The serenity system looks similar but different. The Blue appears to use the same Ritchey one bolt head design that Cervélo uses on the production T4 and P-series bikes which was introduced to alleviate seatpost head slip with a previous design. I haven't heard of any issues with that Ritchey system which is actually saying something since my job is literally to receive complaints like that.

It does appear that team GB are using a slightly different clamp that attaches to post the same way. It could just be insurance since they know they won't need to make many adjustments once they've been fit on the bike. It could also be that they've had issues with the normal production head that the general population of T4 and P-series riders haven't.

Regarding vertical seatpost: The first generation of the Felt TK1 came with two seatposts one with a normal setback clamp and the other with a much more forward clamp. I thought that was brilliant. I assume that this is from the Felt DA from which the TK1 seems to be modeled.

Forward seatpost option:
http://tsutaoka.com/wp-content/uploa...4/Felt-TK1.jpg

Setback seatpost option:
http://autobus.cyclingnews.com/photo...0110123523.jpg

That would easily solve that issue for Cervelo as well. People have been buying straight or setback seatposts for decades to address the same problem. I have both styles of Thomson seatposts for that same reason, and I'd rather have 2 that one with a sliding rail.

That first gen seatpost for the TK1 had a different issue, though. It was a "traditional" aero seatpost, not like the current dead-stop post on the TK1 today. It was also traditional in that it slipped down into the frame.

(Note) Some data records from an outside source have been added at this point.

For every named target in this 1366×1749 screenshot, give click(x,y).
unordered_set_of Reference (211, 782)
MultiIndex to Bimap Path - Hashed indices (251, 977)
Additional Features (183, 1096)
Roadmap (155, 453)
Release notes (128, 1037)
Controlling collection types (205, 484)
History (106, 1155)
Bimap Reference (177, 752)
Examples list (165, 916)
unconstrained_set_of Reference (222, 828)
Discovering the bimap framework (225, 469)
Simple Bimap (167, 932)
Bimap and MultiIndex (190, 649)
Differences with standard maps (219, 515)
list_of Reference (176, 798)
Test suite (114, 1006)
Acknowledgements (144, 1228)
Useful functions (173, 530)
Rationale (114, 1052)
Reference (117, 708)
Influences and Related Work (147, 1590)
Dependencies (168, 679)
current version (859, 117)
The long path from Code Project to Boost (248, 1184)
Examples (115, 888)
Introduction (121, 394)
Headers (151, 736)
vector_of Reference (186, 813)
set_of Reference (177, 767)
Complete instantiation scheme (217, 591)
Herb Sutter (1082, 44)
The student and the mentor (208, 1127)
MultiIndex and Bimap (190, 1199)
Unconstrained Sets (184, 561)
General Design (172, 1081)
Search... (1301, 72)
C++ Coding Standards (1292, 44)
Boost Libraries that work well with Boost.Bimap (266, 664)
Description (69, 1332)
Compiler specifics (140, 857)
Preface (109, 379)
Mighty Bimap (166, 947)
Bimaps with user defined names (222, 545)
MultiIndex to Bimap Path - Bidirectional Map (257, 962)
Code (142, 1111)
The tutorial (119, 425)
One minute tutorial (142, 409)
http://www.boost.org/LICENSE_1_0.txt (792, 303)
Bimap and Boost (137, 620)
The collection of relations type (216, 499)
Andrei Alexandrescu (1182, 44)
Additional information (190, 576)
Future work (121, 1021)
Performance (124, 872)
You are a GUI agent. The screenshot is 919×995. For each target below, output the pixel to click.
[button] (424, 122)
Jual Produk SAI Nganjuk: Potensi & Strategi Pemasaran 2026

Originally Posted by sarals (Post 19883641)
[MENTION=34156]carleton[/MENTION], maybe all of those design "flubs" are why the thing is only $1600 complete.

I'm toying with the idea of a pursuit bike for next season to go along with my Giant. The Blue looked intriguing because it is CHEAP, it has what appear to be decent wheels, a decent crankset (and it's 144 BCD so different maker's chainrings could be used), a decent cockpit, and decent geometry. I did notice the seatpost, though, and it made me wonder. Which is why I posted it with the remark "opinions". I was pretty sure I'd get a good set of responses about it.

"Cheap" and "Inexpensive" are different things. I prefer inexpensive :D

Not to say that the Blue is cheap. The Blue bikes that I've seen were well-made.

Sarals, I recall you being a shorter rider. You may not weigh enough or make enough force for these things to matter. That being said, I've seen small riders wrestle with Serenity posts.


Originally Posted by sarals (Post 19883760)
Speaking of Cervelo's and slipping saddles...

https://www.youtube.com/watch?v=r5NFGV0aLY4&t=501s

I think she broke the clamp when she flopped back on to the saddle after the bike throw. I've seen 2 saddles fall off on the track in person. It's definitely a thing that happens. This is why I like strong seatposts and the related parts.

sarals 09-24-17 09:58 PM

[MENTION=34156]carleton[/MENTION], I am a smaller rider, yes. I don't make the kind of power that would pull my cleats out of my pedals, either. ;)

I completely understand "cheap" vs. "inexpensive". And I agree with you! I've seen an aluminum Blue track bike, my training partner has an older one, and it seems quite nice. I've never seen one of their carbon offerings.